Mr Sheaffe said they became a pioneer family and the book had a 100-page section on the Duncan family.
“They (the various families) have certainly spread but a lot of them still live locally, especially the Anderson family,” Mr Sheaffe said.
“The ghosts from the past would approve of this book. I think they would be delighted to think this has been recorded.
“It really is an intertwined family.”
The book was launched at the Pyree Hall – a familiar place for many of these local families.
“No doubt many of these people would have known of the Pyree Hall and met their partners there at dances,” Mr Sheaffe said.
The role on honour boards in the Pyree Hall features many of the people who are also mentioned in Mr Sheaffe’s book.
Mr Sheaffe said in the Milton Ulladulla, Nowra and Kiama areas there would be many people of all ages with a connection to his book.
He had 150 of the books printed in the first run. The author said it was important to remember the past.
“We want to know our past because we won’t know our future unless we know our past.

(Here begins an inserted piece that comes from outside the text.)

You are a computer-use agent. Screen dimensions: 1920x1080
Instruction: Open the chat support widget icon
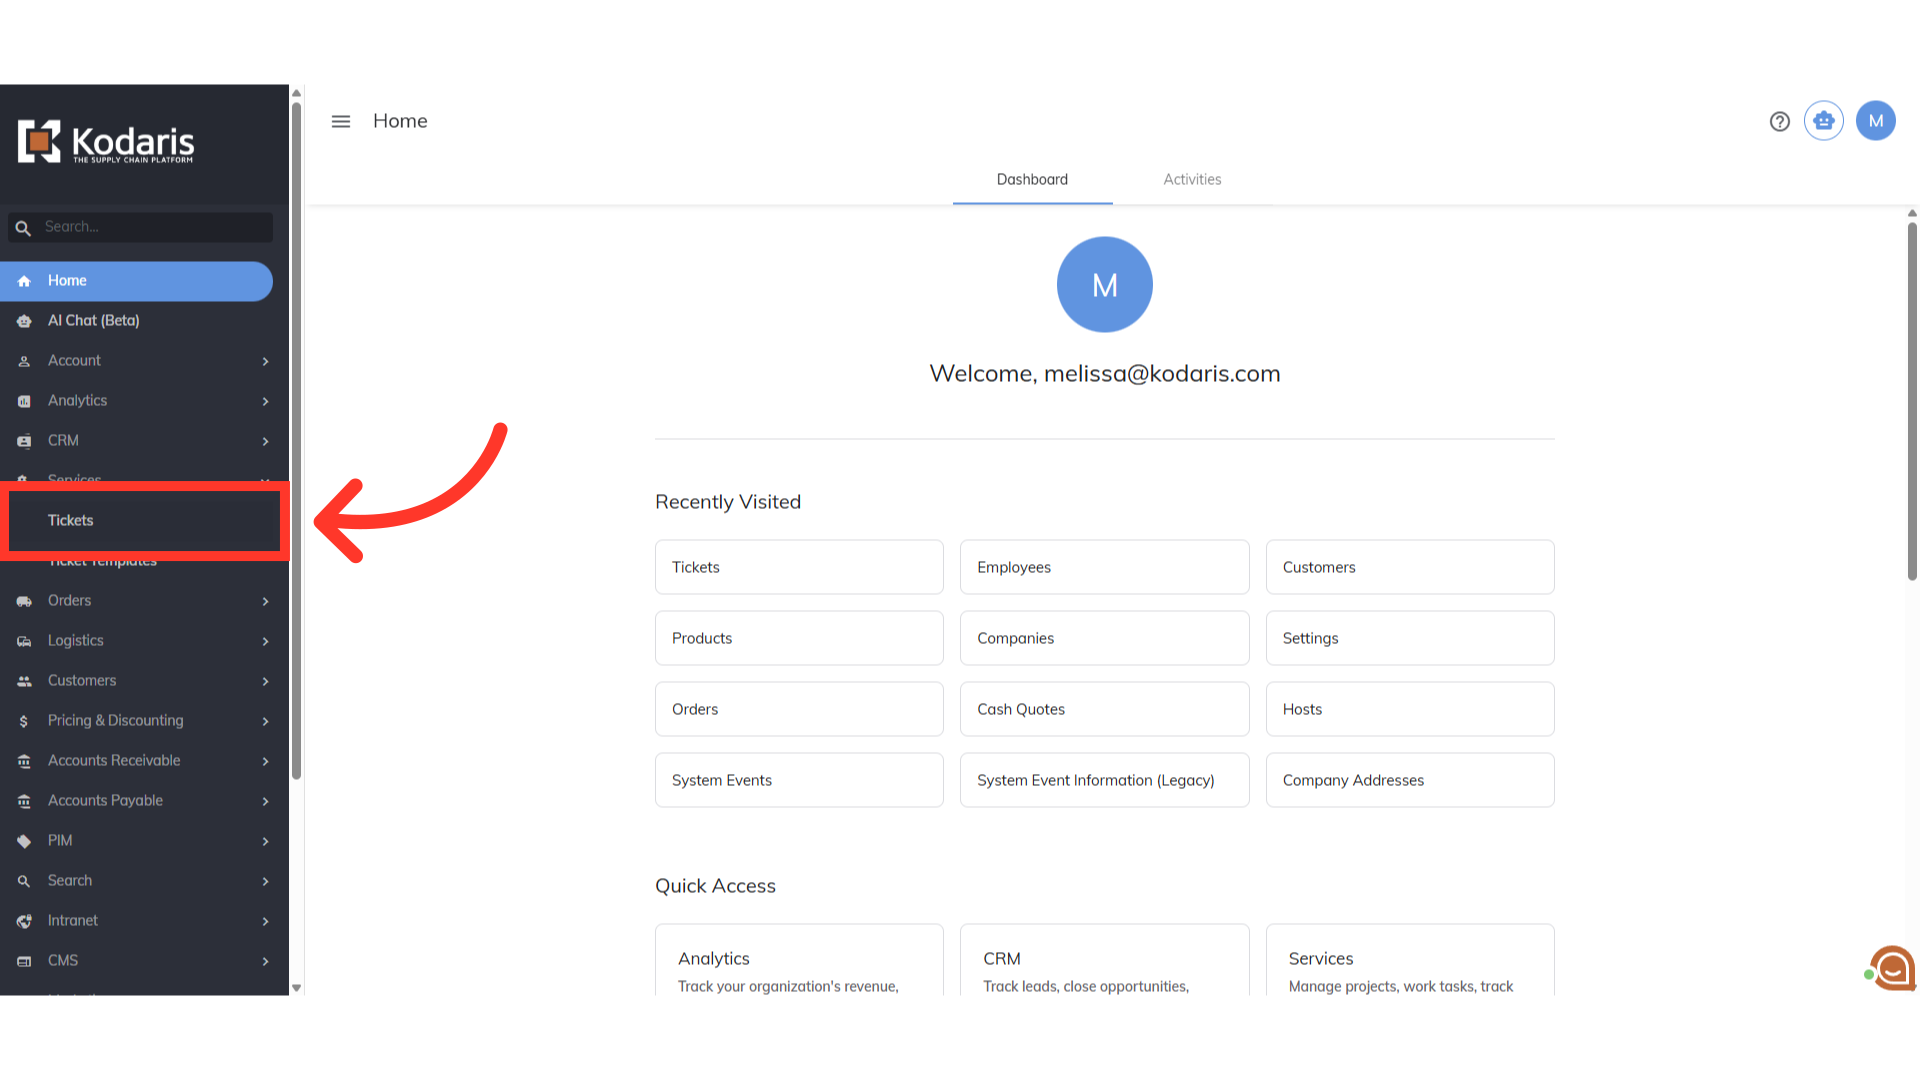(x=1891, y=968)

We want to know where we came from – where our roots were and we want to know our connection to our neighbour down the street,” he said.
He says he is virtually a professional researcher and he knows how to do this type of work accurately.
“I don’t use Google. I go to the original source all the time,” he said.
Mr Sheaffe said it he was like a detective, getting information and solving mysteries.
He is happy to touch on controversial subjects.
“Every family has a skeleton or two and a bit of gossip is in every family,” he said
His book features a section of how class structure meant marriage proposals being refused and couples then eloping.
This is his eighth book and he hopes to donate a copy of "The Andersons of Lake View" to the Nowra Library and Nowra Historical Society.